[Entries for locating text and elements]

++++++++++++++++++++

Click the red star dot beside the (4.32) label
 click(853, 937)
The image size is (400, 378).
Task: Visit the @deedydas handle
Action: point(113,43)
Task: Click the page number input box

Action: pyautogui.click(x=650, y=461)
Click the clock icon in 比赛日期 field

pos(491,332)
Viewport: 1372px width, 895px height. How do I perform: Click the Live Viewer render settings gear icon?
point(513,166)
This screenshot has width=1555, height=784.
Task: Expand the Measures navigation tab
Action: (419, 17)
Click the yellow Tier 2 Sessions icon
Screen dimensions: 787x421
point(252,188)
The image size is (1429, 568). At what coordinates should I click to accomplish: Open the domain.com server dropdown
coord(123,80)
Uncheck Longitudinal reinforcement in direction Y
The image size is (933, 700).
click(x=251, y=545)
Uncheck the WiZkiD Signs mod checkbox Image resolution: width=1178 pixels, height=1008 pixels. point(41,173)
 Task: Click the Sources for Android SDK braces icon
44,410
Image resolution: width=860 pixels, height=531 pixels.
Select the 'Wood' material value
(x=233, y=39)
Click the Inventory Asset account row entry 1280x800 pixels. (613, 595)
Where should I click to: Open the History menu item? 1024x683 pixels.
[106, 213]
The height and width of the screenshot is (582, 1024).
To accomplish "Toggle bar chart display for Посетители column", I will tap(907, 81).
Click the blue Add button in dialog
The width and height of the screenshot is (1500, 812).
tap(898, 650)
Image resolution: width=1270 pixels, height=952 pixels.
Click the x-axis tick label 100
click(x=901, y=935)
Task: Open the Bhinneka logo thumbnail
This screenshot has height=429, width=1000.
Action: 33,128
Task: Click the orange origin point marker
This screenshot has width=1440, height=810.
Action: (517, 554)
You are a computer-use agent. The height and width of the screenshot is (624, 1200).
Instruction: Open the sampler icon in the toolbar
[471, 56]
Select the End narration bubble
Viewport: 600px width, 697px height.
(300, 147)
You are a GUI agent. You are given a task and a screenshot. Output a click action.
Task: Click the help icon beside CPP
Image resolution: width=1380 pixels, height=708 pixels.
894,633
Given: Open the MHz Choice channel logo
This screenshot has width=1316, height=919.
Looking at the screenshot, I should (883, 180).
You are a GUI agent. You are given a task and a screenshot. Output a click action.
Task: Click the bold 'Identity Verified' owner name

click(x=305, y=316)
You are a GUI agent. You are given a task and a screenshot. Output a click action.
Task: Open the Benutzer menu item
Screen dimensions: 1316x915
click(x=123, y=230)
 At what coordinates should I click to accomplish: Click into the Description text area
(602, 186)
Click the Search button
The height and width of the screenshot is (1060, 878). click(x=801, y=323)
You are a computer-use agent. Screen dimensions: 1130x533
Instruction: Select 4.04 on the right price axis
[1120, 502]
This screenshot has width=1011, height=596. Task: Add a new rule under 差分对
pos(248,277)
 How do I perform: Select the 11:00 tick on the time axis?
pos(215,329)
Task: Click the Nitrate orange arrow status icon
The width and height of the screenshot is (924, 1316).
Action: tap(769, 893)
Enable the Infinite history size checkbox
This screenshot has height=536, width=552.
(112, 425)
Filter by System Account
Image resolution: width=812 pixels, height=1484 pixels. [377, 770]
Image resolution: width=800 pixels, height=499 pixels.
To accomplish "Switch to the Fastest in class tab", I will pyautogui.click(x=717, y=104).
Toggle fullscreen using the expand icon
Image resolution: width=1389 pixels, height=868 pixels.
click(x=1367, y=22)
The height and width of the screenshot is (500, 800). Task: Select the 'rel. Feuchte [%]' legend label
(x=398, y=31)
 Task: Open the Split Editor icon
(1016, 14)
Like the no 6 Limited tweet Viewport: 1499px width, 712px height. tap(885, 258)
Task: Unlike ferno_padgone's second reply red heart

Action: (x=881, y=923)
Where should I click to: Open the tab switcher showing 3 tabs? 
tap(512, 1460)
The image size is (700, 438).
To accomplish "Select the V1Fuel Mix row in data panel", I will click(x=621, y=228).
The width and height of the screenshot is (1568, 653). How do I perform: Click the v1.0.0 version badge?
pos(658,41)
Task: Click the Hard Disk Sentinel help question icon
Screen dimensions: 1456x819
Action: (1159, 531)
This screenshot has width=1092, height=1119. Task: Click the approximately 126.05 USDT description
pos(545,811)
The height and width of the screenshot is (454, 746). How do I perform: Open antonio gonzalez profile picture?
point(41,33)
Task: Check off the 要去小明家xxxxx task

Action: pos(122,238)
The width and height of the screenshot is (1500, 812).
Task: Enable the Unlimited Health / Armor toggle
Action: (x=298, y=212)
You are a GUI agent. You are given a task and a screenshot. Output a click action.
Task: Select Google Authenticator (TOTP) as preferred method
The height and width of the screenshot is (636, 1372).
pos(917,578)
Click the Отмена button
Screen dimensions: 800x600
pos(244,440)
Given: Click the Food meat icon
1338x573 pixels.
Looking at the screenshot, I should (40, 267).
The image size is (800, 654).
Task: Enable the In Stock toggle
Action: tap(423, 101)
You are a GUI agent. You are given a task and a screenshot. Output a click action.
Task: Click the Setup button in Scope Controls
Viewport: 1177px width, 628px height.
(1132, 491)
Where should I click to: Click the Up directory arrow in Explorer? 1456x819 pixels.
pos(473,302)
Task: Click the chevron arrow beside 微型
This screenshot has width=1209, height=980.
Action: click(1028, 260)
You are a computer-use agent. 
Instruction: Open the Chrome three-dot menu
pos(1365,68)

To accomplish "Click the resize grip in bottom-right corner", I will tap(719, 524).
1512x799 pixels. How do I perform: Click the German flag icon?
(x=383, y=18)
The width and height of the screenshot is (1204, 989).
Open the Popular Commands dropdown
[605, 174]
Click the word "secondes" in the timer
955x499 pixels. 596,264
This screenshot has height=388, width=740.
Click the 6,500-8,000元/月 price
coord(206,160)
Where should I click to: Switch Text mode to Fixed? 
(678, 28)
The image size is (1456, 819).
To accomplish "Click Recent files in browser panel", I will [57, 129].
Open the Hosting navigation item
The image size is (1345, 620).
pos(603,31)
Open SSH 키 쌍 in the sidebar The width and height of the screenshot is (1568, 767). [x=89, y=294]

++++++++++++++++++++

_OBJECTIVE_
Copy every row above word for word, keeping each line unchanged.

_SOLVED EXERCISE_
Click the red star dot beside the (4.32) label
 click(853, 937)
The image size is (400, 378).
Task: Visit the @deedydas handle
Action: point(113,43)
Task: Click the page number input box

Action: pyautogui.click(x=650, y=461)
Click the clock icon in 比赛日期 field

pos(491,332)
Viewport: 1372px width, 895px height. How do I perform: Click the Live Viewer render settings gear icon?
point(513,166)
This screenshot has width=1555, height=784.
Task: Expand the Measures navigation tab
Action: (419, 17)
Click the yellow Tier 2 Sessions icon
Screen dimensions: 787x421
point(252,188)
The image size is (1429, 568). At what coordinates should I click to accomplish: Open the domain.com server dropdown
coord(123,80)
Uncheck Longitudinal reinforcement in direction Y
The image size is (933, 700).
click(x=251, y=545)
Uncheck the WiZkiD Signs mod checkbox Image resolution: width=1178 pixels, height=1008 pixels. point(41,173)
 Task: Click the Sources for Android SDK braces icon
44,410
Image resolution: width=860 pixels, height=531 pixels.
Select the 'Wood' material value
(x=233, y=39)
Click the Inventory Asset account row entry 1280x800 pixels. (613, 595)
Where should I click to: Open the History menu item? 1024x683 pixels.
[106, 213]
The height and width of the screenshot is (582, 1024).
To accomplish "Toggle bar chart display for Посетители column", I will tap(907, 81).
Click the blue Add button in dialog
The width and height of the screenshot is (1500, 812).
tap(898, 650)
Image resolution: width=1270 pixels, height=952 pixels.
Click the x-axis tick label 100
click(x=901, y=935)
Task: Open the Bhinneka logo thumbnail
This screenshot has height=429, width=1000.
Action: 33,128
Task: Click the orange origin point marker
This screenshot has width=1440, height=810.
Action: (517, 554)
You are a computer-use agent. The height and width of the screenshot is (624, 1200).
Instruction: Open the sampler icon in the toolbar
[471, 56]
Select the End narration bubble
Viewport: 600px width, 697px height.
(300, 147)
You are a GUI agent. You are given a task and a screenshot. Output a click action.
Task: Click the help icon beside CPP
Image resolution: width=1380 pixels, height=708 pixels.
894,633
Given: Open the MHz Choice channel logo
This screenshot has width=1316, height=919.
Looking at the screenshot, I should (883, 180).
You are a GUI agent. You are given a task and a screenshot. Output a click action.
Task: Click the bold 'Identity Verified' owner name

click(x=305, y=316)
You are a GUI agent. You are given a task and a screenshot. Output a click action.
Task: Open the Benutzer menu item
Screen dimensions: 1316x915
click(x=123, y=230)
 At what coordinates should I click to accomplish: Click into the Description text area
(602, 186)
Click the Search button
The height and width of the screenshot is (1060, 878). click(x=801, y=323)
You are a computer-use agent. Screen dimensions: 1130x533
Instruction: Select 4.04 on the right price axis
[1120, 502]
This screenshot has width=1011, height=596. Task: Add a new rule under 差分对
pos(248,277)
 How do I perform: Select the 11:00 tick on the time axis?
pos(215,329)
Task: Click the Nitrate orange arrow status icon
The width and height of the screenshot is (924, 1316).
Action: tap(769, 893)
Enable the Infinite history size checkbox
This screenshot has height=536, width=552.
(112, 425)
Filter by System Account
Image resolution: width=812 pixels, height=1484 pixels. [377, 770]
Image resolution: width=800 pixels, height=499 pixels.
To accomplish "Switch to the Fastest in class tab", I will pyautogui.click(x=717, y=104).
Toggle fullscreen using the expand icon
Image resolution: width=1389 pixels, height=868 pixels.
click(x=1367, y=22)
The height and width of the screenshot is (500, 800). Task: Select the 'rel. Feuchte [%]' legend label
(x=398, y=31)
 Task: Open the Split Editor icon
(1016, 14)
Like the no 6 Limited tweet Viewport: 1499px width, 712px height. tap(885, 258)
Task: Unlike ferno_padgone's second reply red heart

Action: (x=881, y=923)
Where should I click to: Open the tab switcher showing 3 tabs? 
tap(512, 1460)
The image size is (700, 438).
To accomplish "Select the V1Fuel Mix row in data panel", I will click(x=621, y=228).
The width and height of the screenshot is (1568, 653). How do I perform: Click the v1.0.0 version badge?
pos(658,41)
Task: Click the Hard Disk Sentinel help question icon
Screen dimensions: 1456x819
Action: (1159, 531)
This screenshot has width=1092, height=1119. Task: Click the approximately 126.05 USDT description
pos(545,811)
The height and width of the screenshot is (454, 746). How do I perform: Open antonio gonzalez profile picture?
point(41,33)
Task: Check off the 要去小明家xxxxx task

Action: pos(122,238)
The width and height of the screenshot is (1500, 812).
Task: Enable the Unlimited Health / Armor toggle
Action: (x=298, y=212)
You are a GUI agent. You are given a task and a screenshot. Output a click action.
Task: Select Google Authenticator (TOTP) as preferred method
The height and width of the screenshot is (636, 1372).
pos(917,578)
Click the Отмена button
Screen dimensions: 800x600
pos(244,440)
Given: Click the Food meat icon
1338x573 pixels.
Looking at the screenshot, I should (40, 267).
The image size is (800, 654).
Task: Enable the In Stock toggle
Action: tap(423, 101)
You are a GUI agent. You are given a task and a screenshot. Output a click action.
Task: Click the Setup button in Scope Controls
Viewport: 1177px width, 628px height.
(1132, 491)
Where should I click to: Click the Up directory arrow in Explorer? 1456x819 pixels.
pos(473,302)
Task: Click the chevron arrow beside 微型
This screenshot has width=1209, height=980.
Action: click(1028, 260)
You are a computer-use agent. 
Instruction: Open the Chrome three-dot menu
pos(1365,68)

To accomplish "Click the resize grip in bottom-right corner", I will tap(719, 524).
1512x799 pixels. How do I perform: Click the German flag icon?
(x=383, y=18)
The width and height of the screenshot is (1204, 989).
Open the Popular Commands dropdown
[605, 174]
Click the word "secondes" in the timer
955x499 pixels. 596,264
This screenshot has height=388, width=740.
Click the 6,500-8,000元/月 price
coord(206,160)
Where should I click to: Switch Text mode to Fixed? 
(678, 28)
The image size is (1456, 819).
To accomplish "Click Recent files in browser panel", I will [57, 129].
Open the Hosting navigation item
The image size is (1345, 620).
pos(603,31)
Open SSH 키 쌍 in the sidebar The width and height of the screenshot is (1568, 767). [x=89, y=294]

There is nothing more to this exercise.